ソニー・ミュージックエンタテインメントは5日、高音質化CD「Blu-spec CD」を発表した。同社では、クラシック/ジャズ/ポピュラーなどの旧譜を中心にした、60タイトルを12月24日に発売する予定としている。
Blu-spec CDは、SACDなどとは異なり、規格自体は通常の音楽CDと同じで、一般のCDプレーヤーでも、問題なく再生が可能なディスクだ。では、どの辺りが普通のCDと異なるのかというと、大きなポイントは2点。マスターの高精度化と、頒布メディアの高精度化だ。まずはマスターだが、CDのマスターのカッティングを行う際に、CD用の赤色レーザーによるカッティングではなく、Blu-rayと同様に、ブールーレーザーダイオードを使用。より波長の短いレーザー光を使用することで、同じデータからでも、ムラの少ない精密な加工が可能となった。さらに、高精度加工を実現するために、最適化された光ファイバーの採用、カッティングマシンのファンレス化による振動の排除などが行われている。
頒布メディア側は、使用するディスクに、Blu-ray Disc用に開発された、高分子ポリカーボネードを採用。
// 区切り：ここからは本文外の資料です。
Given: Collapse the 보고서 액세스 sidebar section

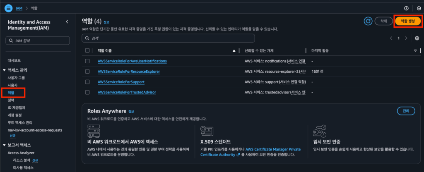Looking at the screenshot, I should coord(5,145).
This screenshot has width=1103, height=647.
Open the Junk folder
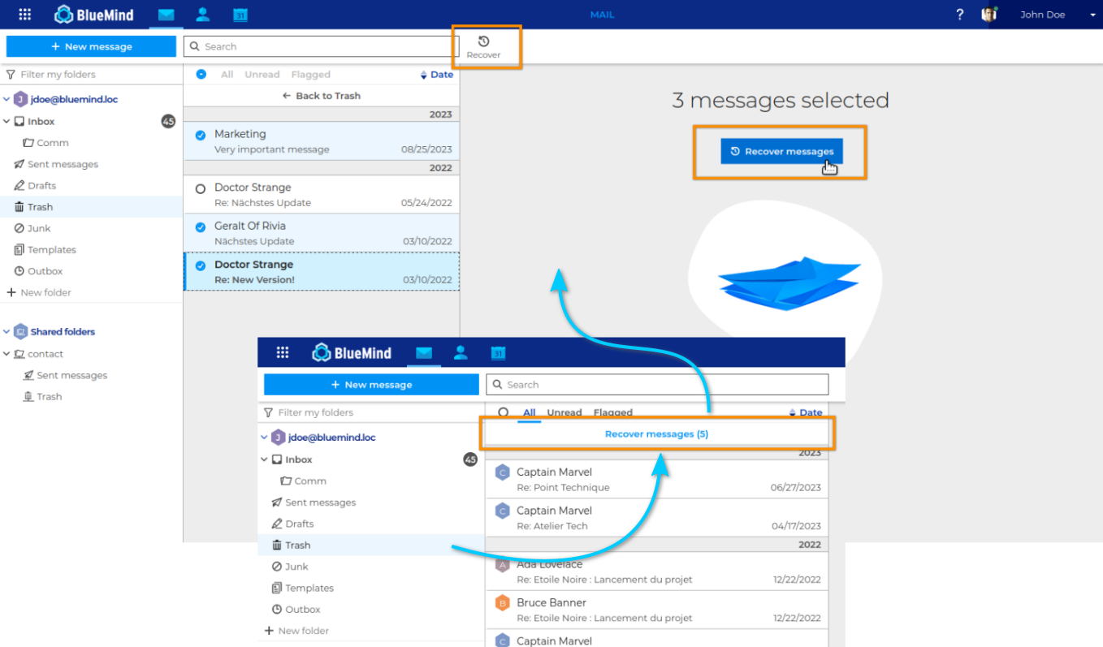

これにより、ジッターを低減し、よりマスターに近い再生が可能にになるという。
Blu-spec CDのタイトルは、通常の音楽CDよりも、若干、価格が高くなっているが、同社によると、これはメディアのコストや、技術的な面でのコストが含まれるためとのことだ。
なお、同社のグループ企業で、CD制作の受託などを行うソニー・ミュージックコミュニケーションズでは、7月20に、ビクターが開発した高音質CD、「SHM-CD」(スーパーハイマテリアルCD)の製造を行うことを発表している。SHM-CDは、液晶パネル用のポリカーボネード樹脂を使用したCD。しかし、同社(SMEの方)では、高精度なマスター制作を行うBlu-spec CDのほうが、音質面で優位性があるということで、自社で販売するタイトルとしては、こちらの方を採用していくとのことだ。ただし、若干価格が高くなるため、新譜まで含めたすべてのタイトルをBlu-spec CDに移行するかどうかは、市場の動向を見てからの判断になるとのことだ。